Friday, 29 April 2011

Just What We Need

I've spent the last couple of days waiting for my bank card to be delivered so I've not been able to get up to capers, hence have nothing interesting to say about my own life.

Apparently there was some kind of shindig back in Blighty yesterday and I figured that what the World needed was someone else to talk about it. Especially someone who was several thousand miles away and didn't watch it.

Being perpetually cynical I'd been wondering why people were so excited about it (it's the wedding of two people you're never going to meet) or the minor details (how many people can actually recognise who designed a dress? I saw it, it looked like a dress to me). Equally I couldn't really see why people were getting so angry about it (it's someone else's big day, stop whining about class politics and taxpayers' money). I could only really understand people's lethargic indifference.

But then I saw an interview with Boris Johnson who said he'd got them a tandem, shortly followed by the PM saying he'd got them some photos of Anglesey. This set me thinking, they had something like 1,000 wedding guests most of whom probably don't know them that well. They must have got some terrible gifts. I find it difficult enough buying people that I know well something that they'd genuinely like - Wills and Kate's bedsit must be absolutely heaving with unopened pasta makers.

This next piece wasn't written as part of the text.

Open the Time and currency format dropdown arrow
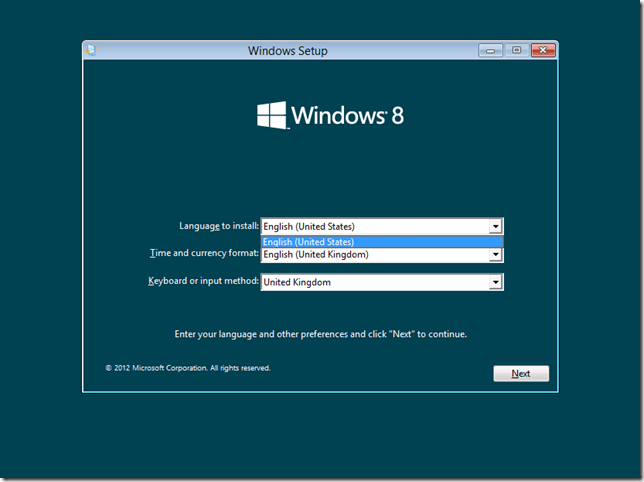 point(495,255)
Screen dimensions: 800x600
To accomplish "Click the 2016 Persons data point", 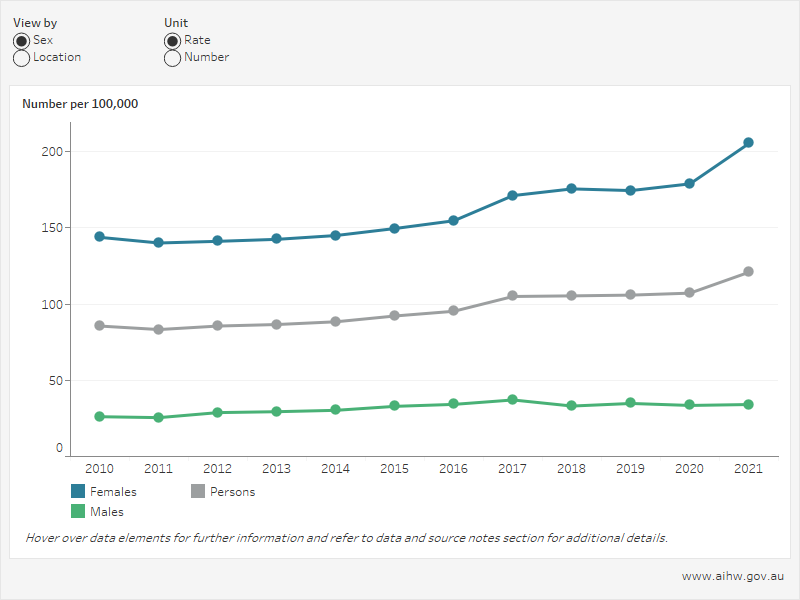I will [454, 311].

And imagine all that feigned politeness. So many absolutely genuine "You shouldn't have"s. As in "Thanks Sultan of Brunei, A gold-plated orang utan, just what we needed. But you shouldn't have, we'd've been happy with Amazon vouchers." or "Thanks Nan, a ridiculous title which means my wife isn't going to be a Princess. You really shouldn't have."

___________

Lately I have mostly been drinking things shaped like grenades. Add your own punchline.

___________

Dan and Rachel - No. 2. Congratulations.

Wednesday, 27 April 2011

[REMOVED]

Eight nights, eight beds, only two of which were in the same town. Shatterooed. And I'm supposed to be all refreshed following my revitalisation weekend.

But what a weekend. I had loads of [REMOVED]. Soon as I was off the train I had [REMOVED] in my mouth. So much [REMOVED]. At least two [REMOVED] everyday and normally far, far more [REMOVED]. [REMOVED]tastic. Short of riding round in a [REMOVED] [REMOVED] draped with [REMOVED] [REMOVED] pulled by [REMOVED] [REMOVED] [REMOVED] and [REMOVED] with [REMOVED][REMOVED] and [REMOVED] [REMOVED] scantily-clad [REMOVED] [REMOVED], I'd say it's the most [REMOVED] you could get in a weekend.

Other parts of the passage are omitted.